The Everything Rally Phenomenon
Perhaps the most important context for understanding current US market valuations is the “everything rally” — a term used to describe the simultaneous appreciation of almost every major asset class since the post-2020 liquidity injection. Stocks, bonds, Bitcoin, gold, real estate, art, and collectibles all hit record highs within relatively short windows of each other. This is not normal market behaviour. Normal markets see rotation — when stocks are expensive, money moves to bonds or gold. The everything rally suggests that the driver is liquidity rather than relative value — that the volume of money looking for returns has been so large that it has elevated all asset classes simultaneously. One structural reason for this convergence is how algorithmic trading has rewired market correlations — when algorithms drive the majority of daily volume, asset classes that were historically uncorrelated begin moving together.

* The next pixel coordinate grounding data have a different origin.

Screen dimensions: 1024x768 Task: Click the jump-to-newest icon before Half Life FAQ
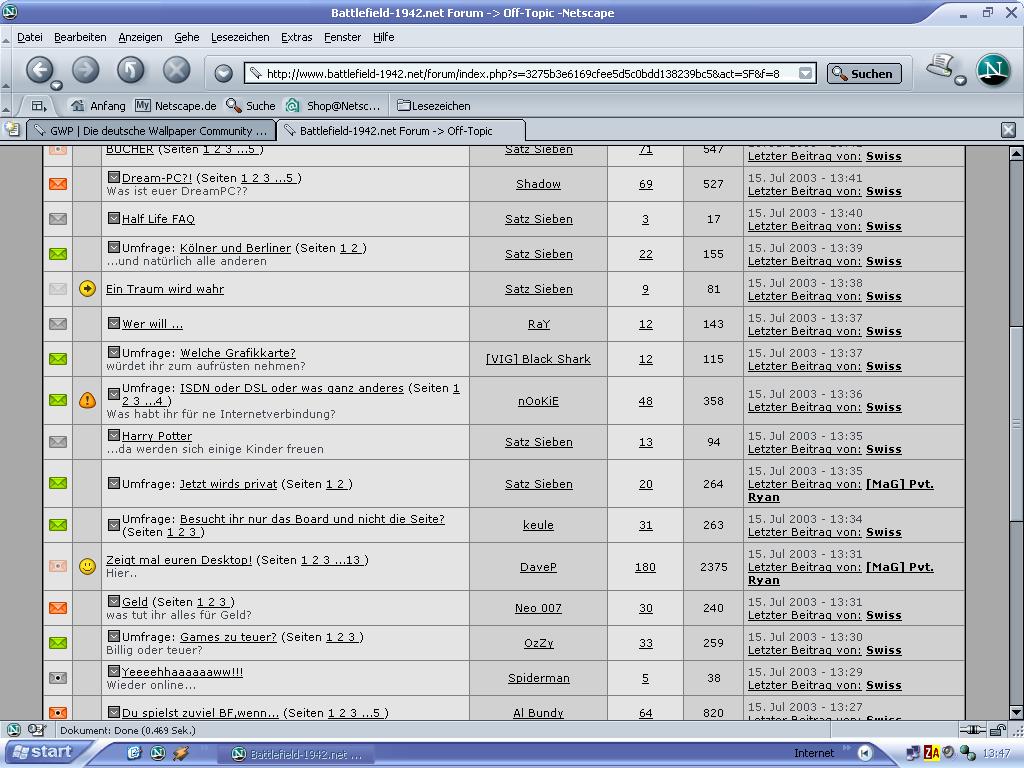pyautogui.click(x=114, y=218)
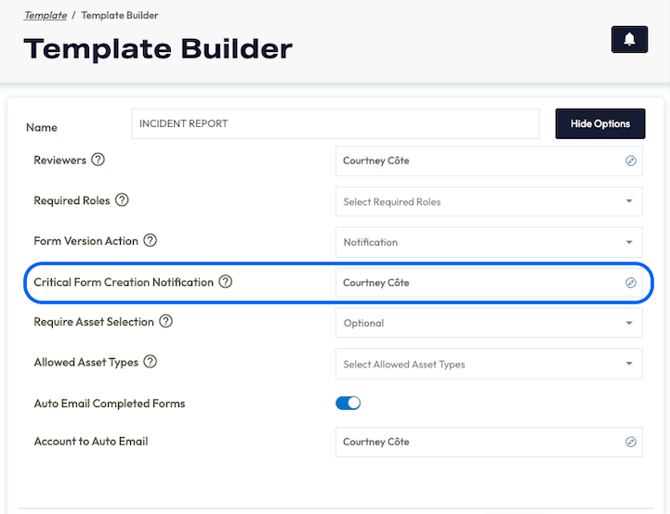Open Critical Form Creation Notification help icon
The height and width of the screenshot is (514, 670).
click(225, 282)
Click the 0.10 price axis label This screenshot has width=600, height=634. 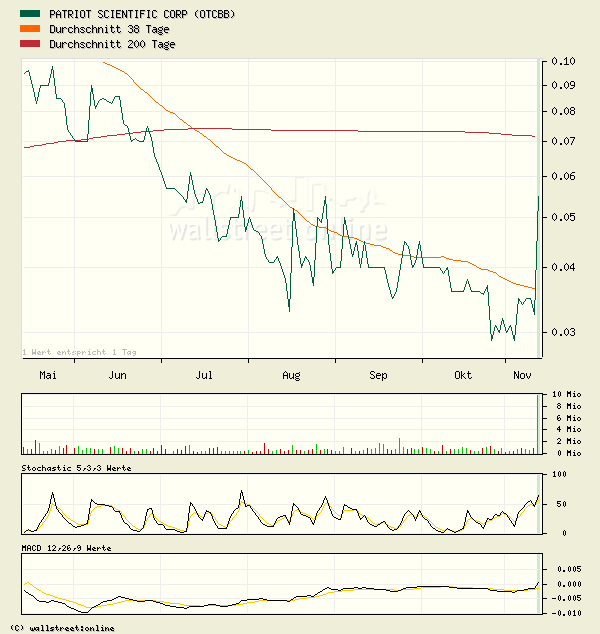pos(562,61)
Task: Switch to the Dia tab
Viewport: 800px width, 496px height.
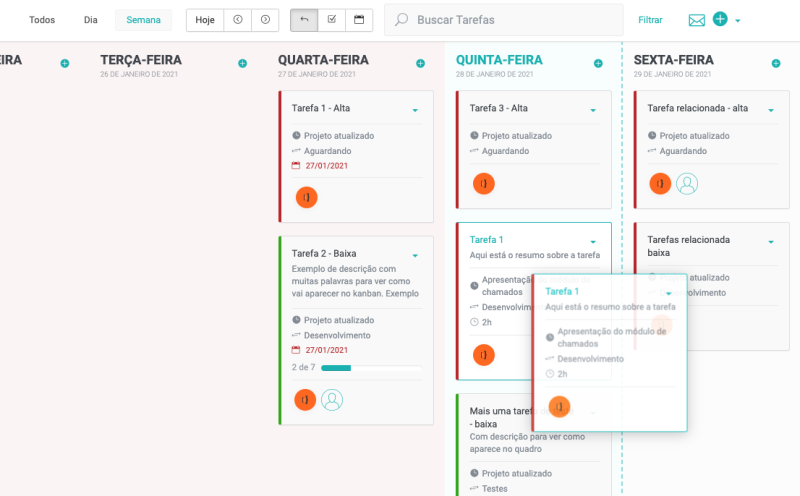Action: 91,20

In this context, high PE ratios are partially a monetary phenomenon rather than purely an earnings one. When central banks inject enormous liquidity into the financial system and suppress interest rates, the price of all financial assets rises — not because underlying earnings or economic fundamentals improved, but because the discount rate applied to future cash flows fell. The subsequent tightening cycle has partially reversed this, but the residual effect of a decade of extraordinary monetary policy is still visible in elevated PE ratios across every major asset class. The GuruFocus S&P 500 PE ratio tracker provides a live view of how current valuations compare to the full historical record.

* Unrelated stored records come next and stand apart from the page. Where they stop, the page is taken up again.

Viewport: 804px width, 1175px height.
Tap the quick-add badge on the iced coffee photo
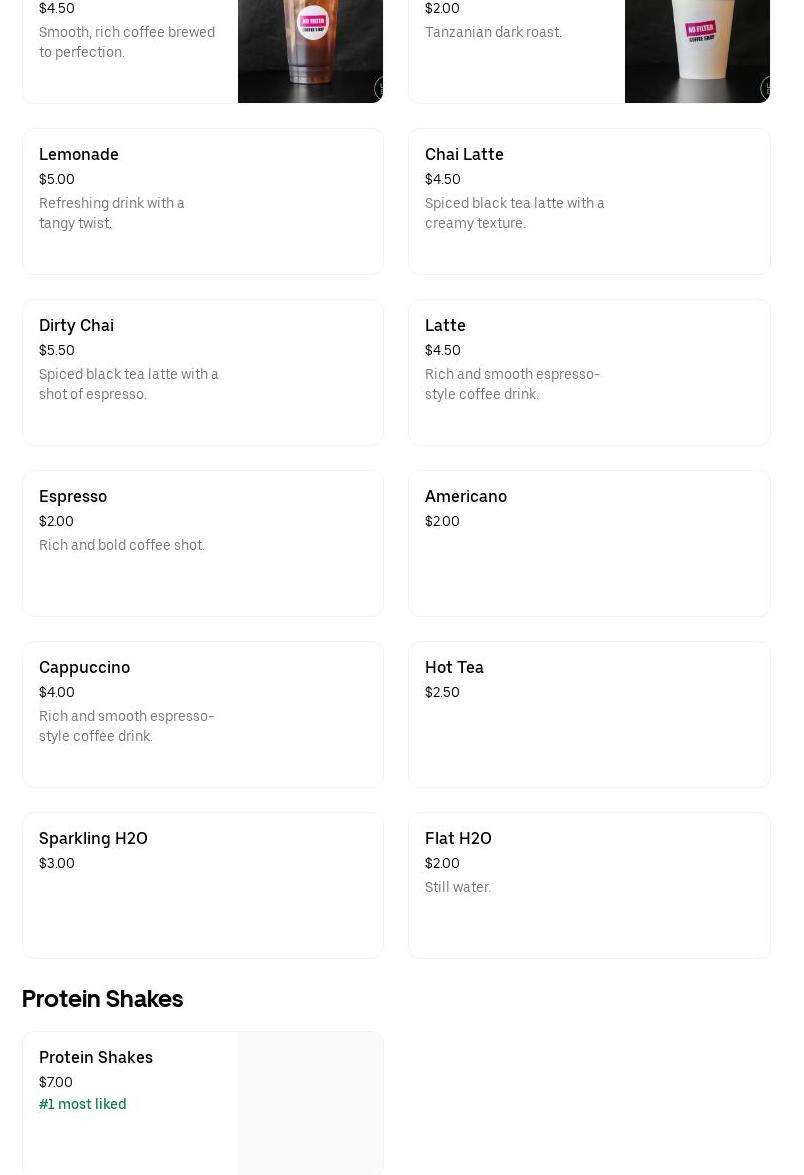coord(382,88)
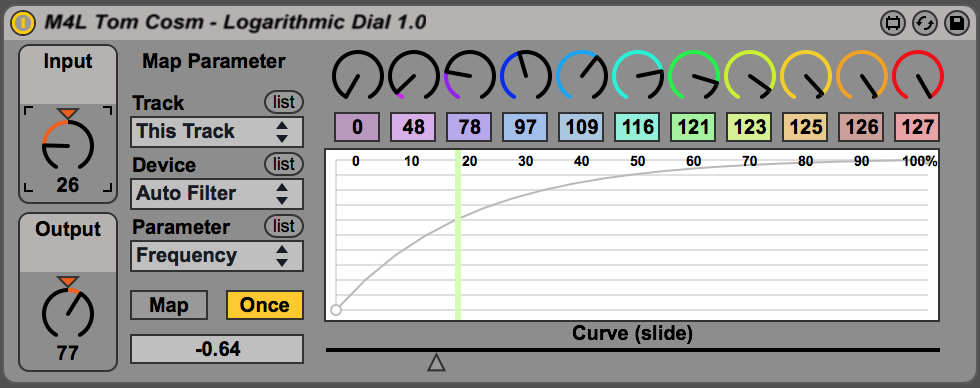Open the This Track dropdown

click(x=217, y=132)
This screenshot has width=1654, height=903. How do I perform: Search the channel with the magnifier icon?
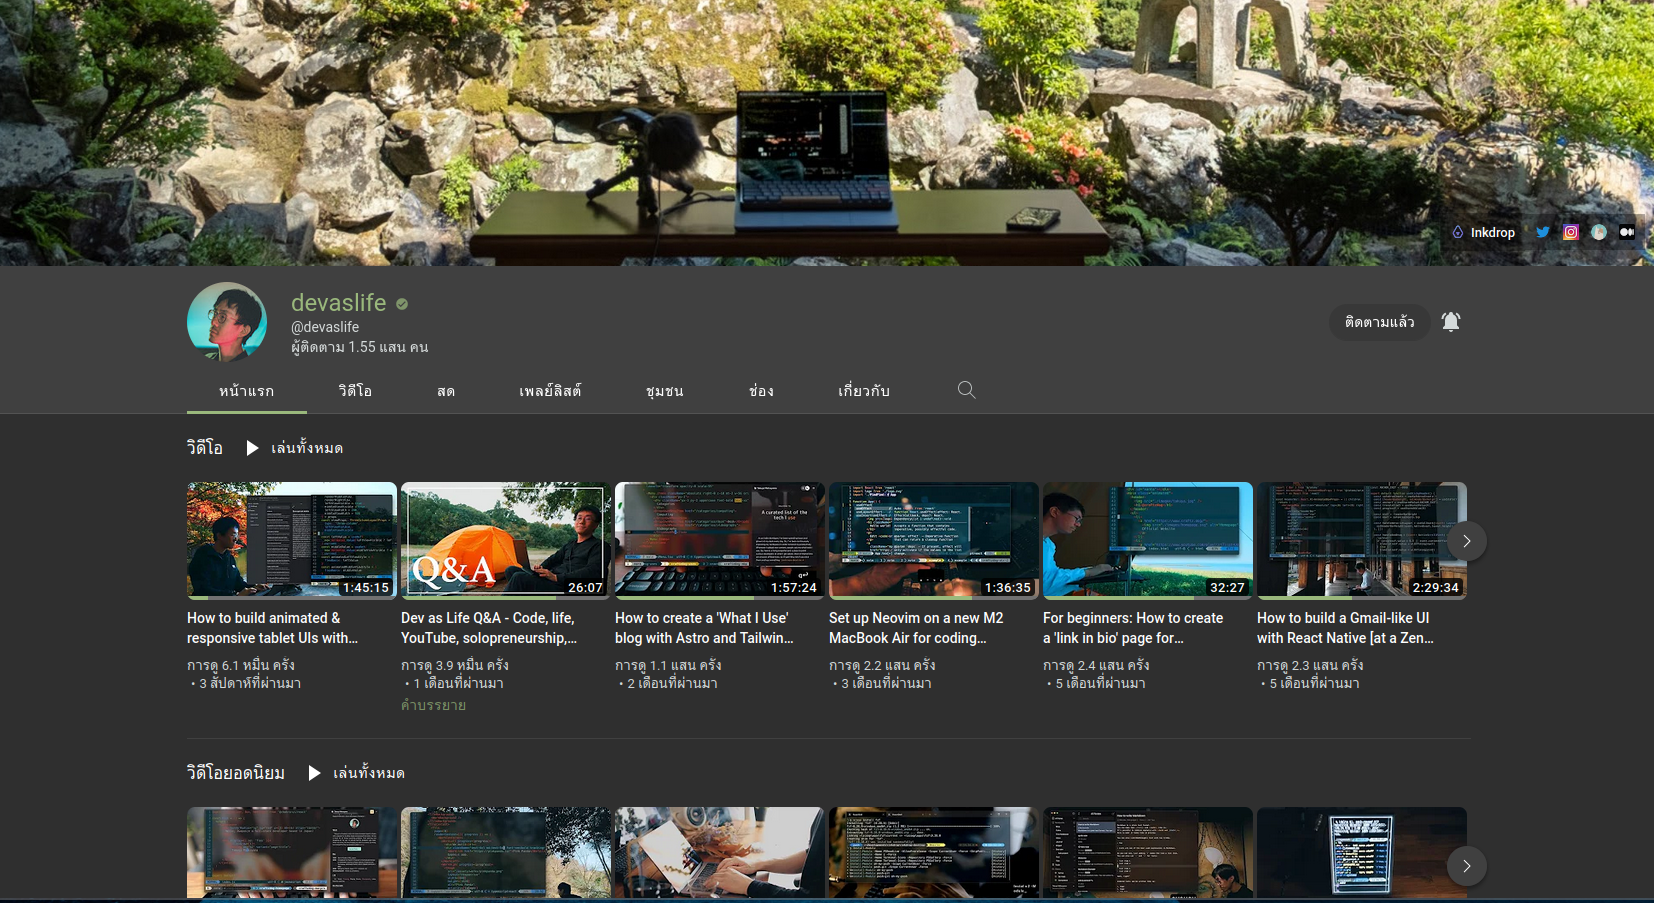click(966, 390)
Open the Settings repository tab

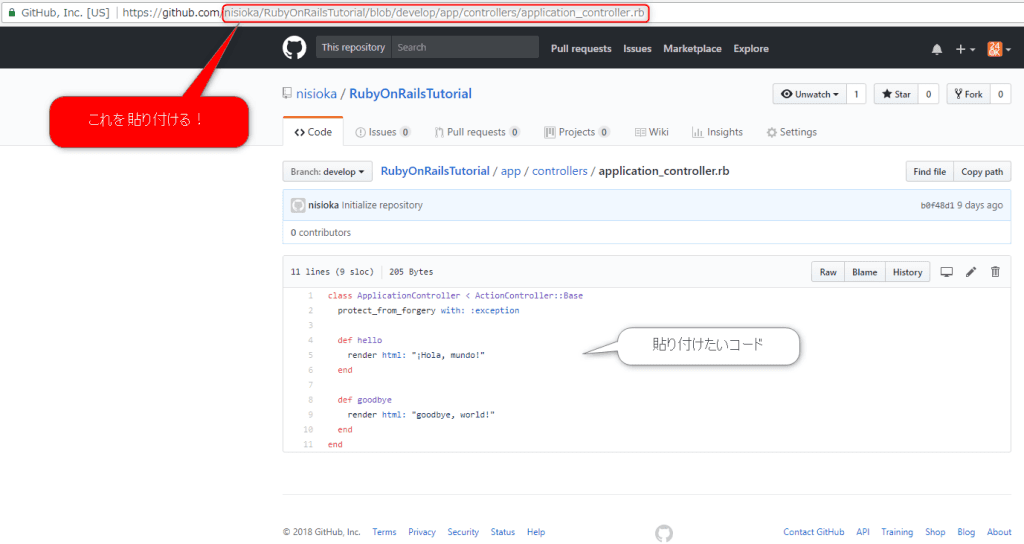(x=791, y=132)
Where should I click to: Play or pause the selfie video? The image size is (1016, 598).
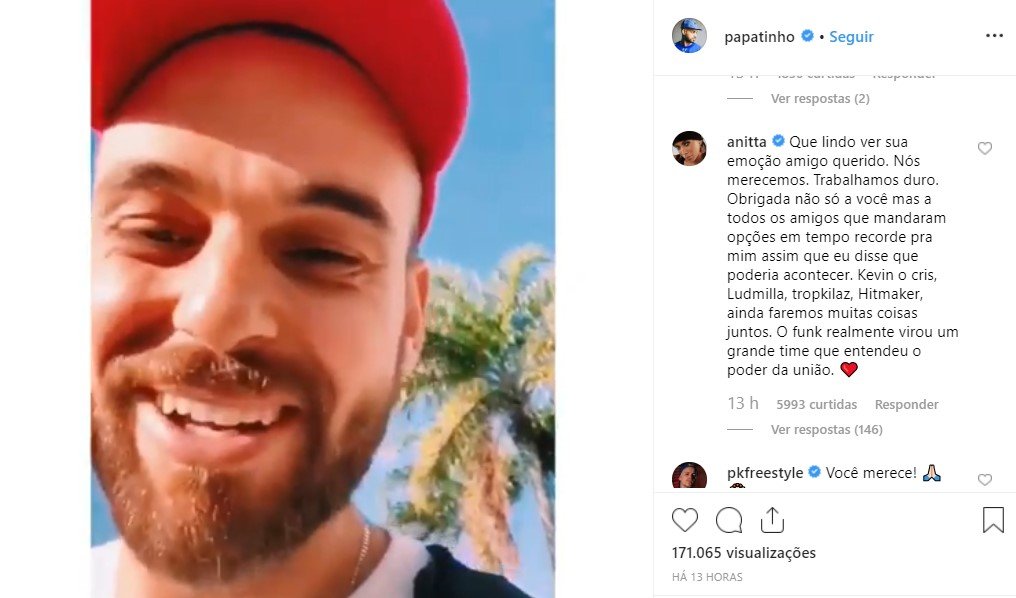pos(323,299)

The honest conclusion: US stock markets are expensive by historical PE standards. They are not at the extreme levels of the dot-com bubble, and several of the largest individual stocks are less expensive than their recent history suggests. But the overall market trades at a meaningful premium to long-run averages — and Friday’s sell-off, significant as it was, did not change that fundamental picture. The buyers who will step in on the dip will do so despite the valuation, not because of it. That is a description of a market driven by momentum and liquidity, not value. For technology-heavy portfolios specifically, it is also worth understanding the SaaSpocalypse thesis — the argument that SaaS valuations in particular remain structurally challenged even within an expensive broader market.

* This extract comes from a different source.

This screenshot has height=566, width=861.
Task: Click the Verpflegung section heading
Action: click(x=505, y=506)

That is not necessarily a reason to sell. But it is a reason to know what you own.
All PE ratio data sourced from GuruFocus as of June 2026 unless otherwise stated. Russell 2000 data from Siblis Research. PE ratios change daily with market prices and earnings releases. This article is for informational purposes only and does not constitute financial advice. Past PE levels are not predictive of future returns.